At one point the psychiatrist said to me “I noticed that you get teary eyed when you talk about your pregnancy losses.” I was a bit taken aback, and in my head, my immediate response was “Of course. My children died.” After I was given the label, in my head I thought “So I have PTSD because I’m still upset by this?” She had made the observation in a very neutral tone, but I still felt a bit like it was a judgement: that I was past the point where grief was still acceptable.
For me, the label was neither here nor there. Perhaps because it has now been 4+ years since entering this new world. I immediately kicked into a mode of “So now what?” The next step was prescribing a medication for the anxiety, with the understanding that it would take a few weeks to have an impact.
That was mere days before the world turned upside down.

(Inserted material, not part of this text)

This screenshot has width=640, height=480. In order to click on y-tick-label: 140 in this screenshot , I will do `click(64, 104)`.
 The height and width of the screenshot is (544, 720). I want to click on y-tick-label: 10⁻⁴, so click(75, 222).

If I thought that managing my anxiety was getting beyond what I could control on my own before, an entirely new level was hit after we became confined to our home. So much is unknown. I had been told to continue to take the Xanax in the interim period before my new medication would take effect, but that supply quickly dwindled. I reached out to the psychiatry department and asked for a refill on the Xanax. When I didn’t hear back for a few days (I am assuming they were overwhelmed with requests from patients), I asked my individual therapist if she could push the issue, and she did.
Now 19 days into our “shelter at home” order, I feel like my new medication is keeping me more even-keel. But overall, it is about the worst time to be adjusting to a new medication, when my environment and routine have been uprooted.
Even more coincidental (?) timely (?) appropriate (?) that this was one of my last ventures out of the house before entering the new normal.